How to Hash Passwords in PHP

John on July 08, 2020

Hashing passwords before storing them is an essential element in the security of a web application. It can be problematic setting up your own solution for this with no security holes. Thankfully newer versions of PHP have a cryptographically secure password hashing function built-in.

In this guide, we will go through how to hash passwords in PHP and discuss methods of hashing you should avoid.

Hash a Password

The correct way to hash passwords in PHP is by using the built-in password_hash utility. Let's have a look at the syntax of the function.

password_hash($string, PASSWORD_DEFAULT, $options)

The first argument ($string) is the original password that has been entered.

The second optional argument is the hashing algorithm to use. As of PHP 7.0.0, the following options can be entered:

• PASSWORD_DEFAULT - Use the bcrypt algorithm (default as of PHP 5.5.0)
• PASSWORD_BCRYPT - Use  CRYPT_BLOWFISH algorithm
• PASSWORD_ARGON2I - Use  Argon2i algorithm
• PASSWORD_ARGON2ID - Use  Argon2id algorithm

In most cases, bcrypt will be a perfectly adequate method of hashing.

The third optional argument is an array of options implemented by the following array keys:

• salt depreciated since PHP 7.0.0
• cost - an integer of the complexity of the hash (default is 10)

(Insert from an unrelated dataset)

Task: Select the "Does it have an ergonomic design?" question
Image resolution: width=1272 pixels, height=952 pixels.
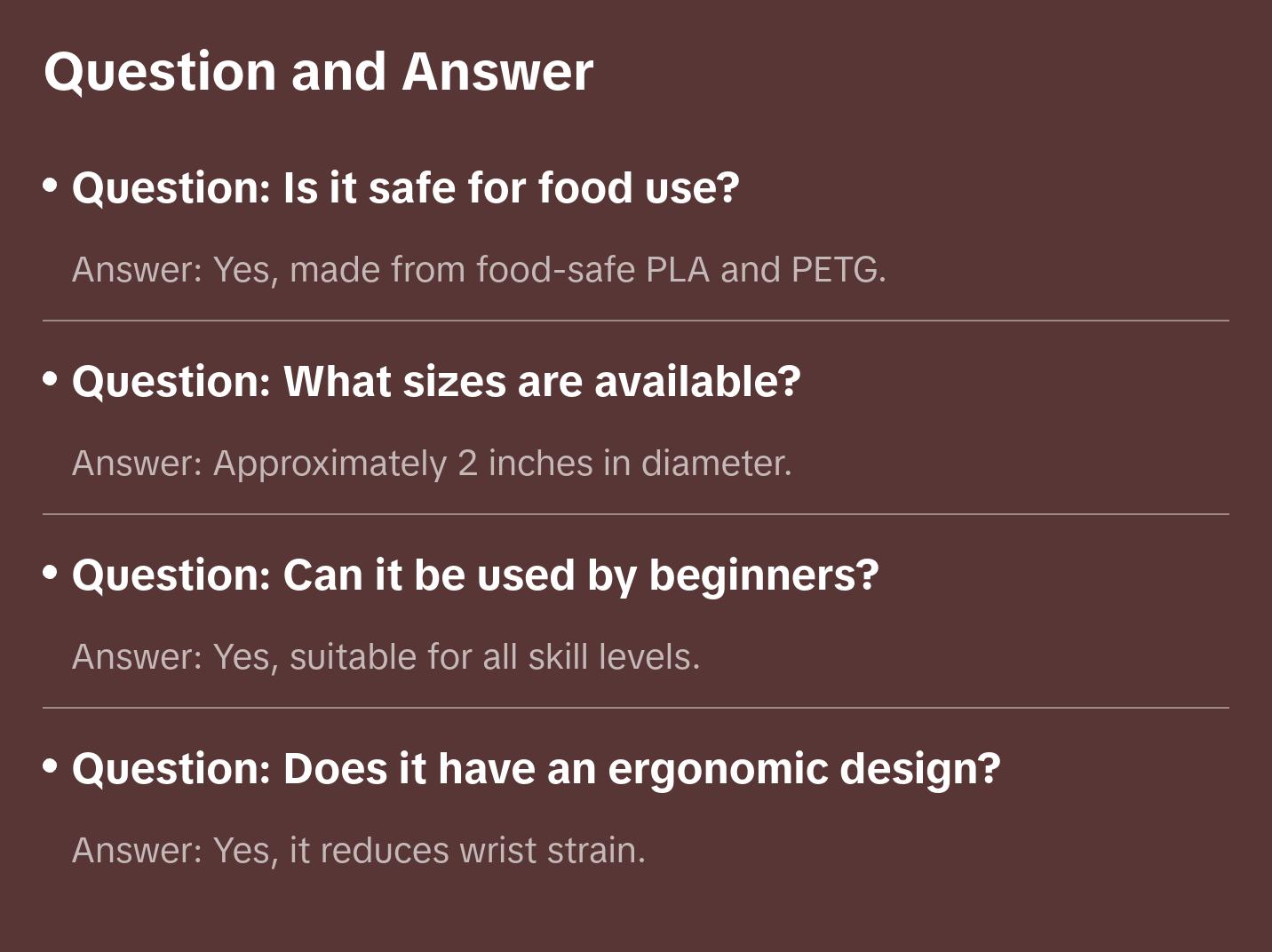Action: [x=536, y=769]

The following extra options are available if using PASSWORD_ARGON2I or PASSWORD_ARGON2ID

• memory_cost - integer in kibibytes of maximum memory to use
• time_cost - integer in seconds for the maximum compute time
• threads - number of threads to use

Basic Usage

Below we are creating a bcrypt hash and using it in a variable that can be used to store the hash in a database.

$hash = password_hash('password', PASSWORD_DEFAULT);

Note - make sure the database password column has 255 characters in length available to ensure the complete hash can always be saved.

Check If a Password Needs Rehashing

To check if the given hash matches the given options and is therefore valid, you can use the password_needs_rehash function.

$matches = password_needs_rehash($hash, PASSWORD_DEFAULT, $options);

Verify a Password Matches a Hash

To verify a password a user has entered matches a hash in PHP, use the password_verify utility. It returns true or false.

$valid = password_verify($password, $hash);

true

Get Info About a Hash

To get information about a hash in PHP, use the password_get_info utility. It returns an array of information about the hash.

$info = password_get_info($hash);

[
  "algo" => 1,
  "algoName" => "bcrypt",
  "options" => [
    "cost" => 10
  ]
];

Things to Avoid

Do not use md5, or sha1 as they are not secure enough against brute force hash matching.

md5(str)
sha1(str)

Don't generate your own salt.

As of PHP 7.0.0, the salt option is depreciated due to PHP's cryptographically secure salt being a better solution than any custom salt. If you see the salt key in an options array for password_hash you should remove it.

$options = [
    'salt' => custom_salt_function(), 
];

$hash = password_hash($your_password, PASSWORD_DEFAULT, $options);

Conclusion

You now know how to create secure password hashes in PHP and validate them.